--- start of SOURCE EXCERPT ---

Q27

Q27 - In $\triangle ABC$, $AB = 5$, $BC = 7$, and $CA = 8$. Let $E$ and $F$ be the feet of the altitudes from $B$ and $C$, respectively, and let $M$ be the midpoint of $BC$. The area of triangle $MEF$ can be expressed as $\frac{a\sqrt{b}}{c}$ for positive integers $a$, $b$, and $c$ such that the greatest common divisor of $a$ and $c$ is 1 and $b$ is not divisible by the square of any prime.
Compute $a + b + c$.

Solution:

We first observe that quadrilateral EFBC is cyclic with circumcenter M since
$\angle BEC = \angle CFB = 90^\circ$. Thus, $MB = MF = ME = MC = BC/2 = 7/2$ as these segments are radii of
the circumscribed circle of EFBC, so triangles $\triangle MBF$, $\triangle MEC$ and $\triangle MEF$ are isosceles.

--- end of SOURCE EXCERPT ---

§ WORK TO DO
Quote the geometry problem and its solution in full, without any alteration. The entries that follow are not required for this task.

--- start of PROVIDED MATERIAL ---

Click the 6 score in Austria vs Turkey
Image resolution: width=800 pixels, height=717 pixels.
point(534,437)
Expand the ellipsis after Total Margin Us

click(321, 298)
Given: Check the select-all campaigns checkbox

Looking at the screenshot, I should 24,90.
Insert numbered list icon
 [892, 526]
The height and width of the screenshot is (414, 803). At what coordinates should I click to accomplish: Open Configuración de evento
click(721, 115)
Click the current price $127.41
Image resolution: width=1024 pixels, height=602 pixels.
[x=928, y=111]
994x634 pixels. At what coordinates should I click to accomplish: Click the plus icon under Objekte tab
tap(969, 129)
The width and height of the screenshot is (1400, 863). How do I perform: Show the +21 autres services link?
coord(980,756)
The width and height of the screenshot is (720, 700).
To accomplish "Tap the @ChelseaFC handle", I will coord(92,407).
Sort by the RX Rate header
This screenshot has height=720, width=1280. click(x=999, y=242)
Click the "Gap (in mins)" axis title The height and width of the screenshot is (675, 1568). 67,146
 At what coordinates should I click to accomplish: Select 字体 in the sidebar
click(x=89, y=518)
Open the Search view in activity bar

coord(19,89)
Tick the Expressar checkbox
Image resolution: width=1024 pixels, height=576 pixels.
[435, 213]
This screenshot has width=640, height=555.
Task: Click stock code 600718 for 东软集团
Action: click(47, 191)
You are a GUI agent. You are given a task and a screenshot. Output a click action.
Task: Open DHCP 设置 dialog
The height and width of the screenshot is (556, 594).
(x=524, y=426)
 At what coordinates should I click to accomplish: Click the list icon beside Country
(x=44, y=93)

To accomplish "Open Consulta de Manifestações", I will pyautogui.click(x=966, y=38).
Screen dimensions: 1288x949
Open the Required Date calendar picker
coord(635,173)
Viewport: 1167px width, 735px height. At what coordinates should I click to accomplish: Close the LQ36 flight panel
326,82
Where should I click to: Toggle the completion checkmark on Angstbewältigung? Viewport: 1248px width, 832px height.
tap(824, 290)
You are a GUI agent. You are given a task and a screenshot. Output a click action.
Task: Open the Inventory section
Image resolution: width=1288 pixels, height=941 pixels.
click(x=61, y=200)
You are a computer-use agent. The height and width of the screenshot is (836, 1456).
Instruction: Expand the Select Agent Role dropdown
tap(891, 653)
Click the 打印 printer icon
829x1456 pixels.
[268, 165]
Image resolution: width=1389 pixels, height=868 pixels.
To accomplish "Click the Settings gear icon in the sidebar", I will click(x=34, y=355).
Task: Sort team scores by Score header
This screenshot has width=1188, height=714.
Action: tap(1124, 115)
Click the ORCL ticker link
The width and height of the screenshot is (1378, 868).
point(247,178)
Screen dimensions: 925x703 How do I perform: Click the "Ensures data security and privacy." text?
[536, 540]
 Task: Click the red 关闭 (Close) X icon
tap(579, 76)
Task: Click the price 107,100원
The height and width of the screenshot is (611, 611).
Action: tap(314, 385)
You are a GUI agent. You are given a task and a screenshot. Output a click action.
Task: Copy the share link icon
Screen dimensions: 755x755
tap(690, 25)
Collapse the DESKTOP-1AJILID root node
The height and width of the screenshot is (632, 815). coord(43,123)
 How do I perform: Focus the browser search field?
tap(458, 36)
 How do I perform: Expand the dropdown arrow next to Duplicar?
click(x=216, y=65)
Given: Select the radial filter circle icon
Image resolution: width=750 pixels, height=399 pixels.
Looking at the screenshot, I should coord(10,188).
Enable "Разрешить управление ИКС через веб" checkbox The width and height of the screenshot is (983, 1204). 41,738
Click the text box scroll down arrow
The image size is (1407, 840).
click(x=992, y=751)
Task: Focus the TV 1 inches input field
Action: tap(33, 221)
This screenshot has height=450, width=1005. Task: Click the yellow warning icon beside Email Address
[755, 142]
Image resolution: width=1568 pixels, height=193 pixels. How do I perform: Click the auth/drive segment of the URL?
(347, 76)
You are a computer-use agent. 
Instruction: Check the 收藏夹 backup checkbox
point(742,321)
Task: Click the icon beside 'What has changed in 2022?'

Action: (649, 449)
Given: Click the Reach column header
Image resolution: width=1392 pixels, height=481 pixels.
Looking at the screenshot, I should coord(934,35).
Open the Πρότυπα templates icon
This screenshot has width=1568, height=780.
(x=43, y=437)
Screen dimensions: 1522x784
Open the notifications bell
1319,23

--- end of PROVIDED MATERIAL ---

§ OUTPUT BELOW
Q27

Q27 - In $\triangle ABC$, $AB = 5$, $BC = 7$, and $CA = 8$. Let $E$ and $F$ be the feet of the altitudes from $B$ and $C$, respectively, and let $M$ be the midpoint of $BC$. The area of triangle $MEF$ can be expressed as $\frac{a\sqrt{b}}{c}$ for positive integers $a$, $b$, and $c$ such that the greatest common divisor of $a$ and $c$ is 1 and $b$ is not divisible by the square of any prime.
Compute $a + b + c$.

Solution:

We first observe that quadrilateral EFBC is cyclic with circumcenter M since
$\angle BEC = \angle CFB = 90^\circ$. Thus, $MB = MF = ME = MC = BC/2 = 7/2$ as these segments are radii of
the circumscribed circle of EFBC, so triangles $\triangle MBF$, $\triangle MEC$ and $\triangle MEF$ are isosceles.